BuildOps pricing requires a sales conversation. It is not published on their website. They target commercial mechanical contractors with 10 or more field technicians, so the pricing is oriented toward that market size and workflow complexity.

If you are evaluating BuildOps as a crane company, the honest assessment is that it is a strong product for its target market that will require workarounds for crane-specific compliance requirements. That is not a deficiency in BuildOps; it is a scope boundary. It was built for a different problem.

The 10 Dimensions That Matter for Crane Companies

Below is a factual comparison across the dimensions that are most operationally and compliance-relevant for crane companies. Where I do not have documented public information for a competitor, I mark it as not publicly documented rather than speculating.

  • NCCCO cert tracking with endorsement types: CraneOp: Yes, core feature. Assignar: Yes, through compliance document management (endorsement-type specificity not documented). Texada: Not publicly documented. BuildOps: Not publicly documented.
  • Dispatch cert-gating (blocks non-compliant assignments): CraneOp: Yes, enforced at server layer. Assignar: Not specifically documented for endorsement-type matching. Texada: Not publicly documented. BuildOps: Not publicly documented.
  • Load chart storage linked to crane record: CraneOp: Yes, document storage per crane. Assignar: Document management available, crane-specific linking not specifically documented. Texada: Equipment document management available, configuration not publicly documented. BuildOps: Not publicly documented.
  • OSHA pre-shift inspection digital records (1926.1412(d)): CraneOp: Yes, mobile form with signature and timestamp. Assignar: Digital forms available, 1926.1412(d) specific form not documented. Texada: Not publicly documented. BuildOps: Not publicly documented.
  • Field ticket with GC signature capture: CraneOp: Yes, mobile with timestamp and GPS. Assignar: Yes, through mobile forms. Texada: Yes, field service workflow includes customer signature. BuildOps: Yes, field service workflow includes customer signature.
  • 10-second invoice from signed field ticket: CraneOp: Yes. Assignar: Invoicing available, timeline not published. Texada: Invoicing available, rental-focused. BuildOps: Yes, invoicing is a core strength.
  • GC portal for invoice review: CraneOp: Yes, Boom tier. Assignar: Customer portal available. Texada: Customer portal available. BuildOps: Customer portal available.
  • Voice receptionist: CraneOp: Yes, Boom tier. Assignar: Not documented. Texada: Not documented. BuildOps: Not documented.
  • Offline PWA for field operators: CraneOp: Yes, PWA with offline field ticket. Assignar: Mobile app available, offline capability not specifically documented. Texada: Mobile app available. BuildOps: Mobile app available.
  • Pricing transparency: CraneOp: Published ($1,499 Hook, $3,497 Boom). Assignar: Requires sales call. Texada: Requires sales call. BuildOps: Requires sales call.

Conclusion

This comparison has a clear result on the crane-specific compliance dimensions. CraneOp is the only platform in this comparison with published documentation of NCCCO endorsement-type certification tracking and server-enforced cert-gating at dispatch. The other platforms are either not designed for crane operations or do not document crane-specific compliance features in their public materials.

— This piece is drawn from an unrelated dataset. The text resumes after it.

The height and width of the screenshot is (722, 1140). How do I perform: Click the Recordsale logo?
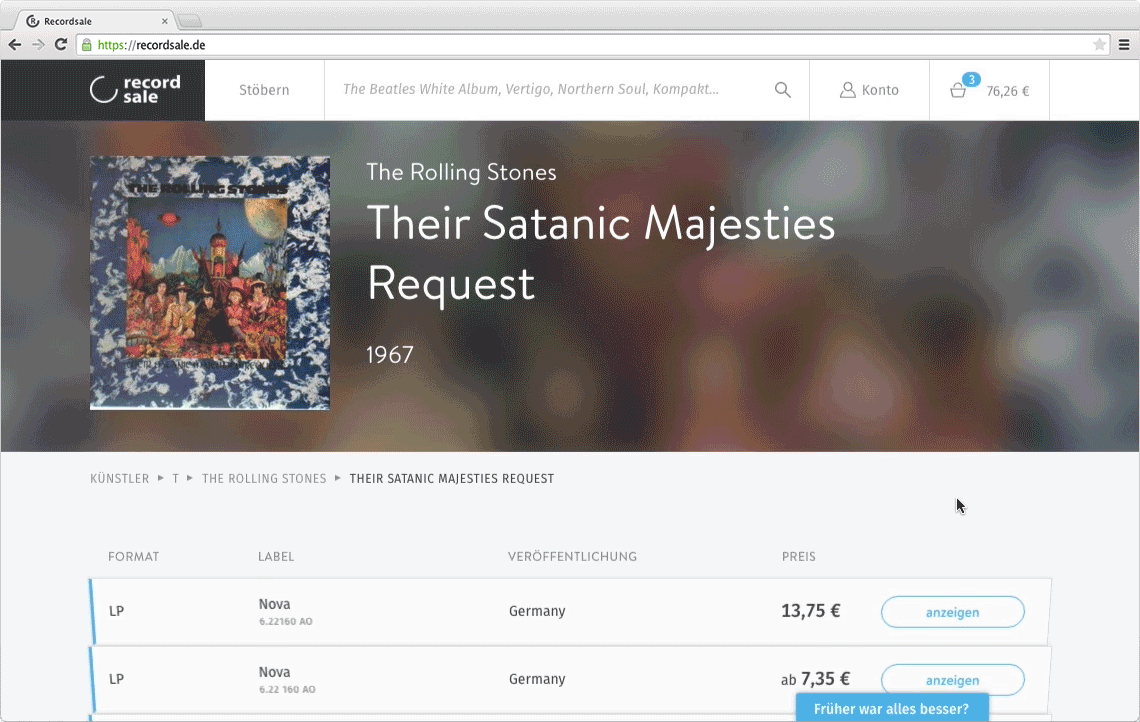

That does not make CraneOp the right choice for every crane company. If your operation is part of a larger multi-trade organization that has standardized on Assignar, that integration reality is a legitimate reason to evaluate Assignar's CraneOps module first. If your business model is primarily equipment rental rather than operated services, Texada's rental workflow may be a better fit. If you are looking for a platform with a decade of proven enterprise deployment, CraneOp's newer entrant status is a relevant data point.

For a standalone crane company operating in the commercial construction market with OSHA Subpart CC obligations, CraneOp is designed specifically for your compliance requirements, priced transparently, and available for a 30-day free trial. That combination is the starting point for a rational evaluation.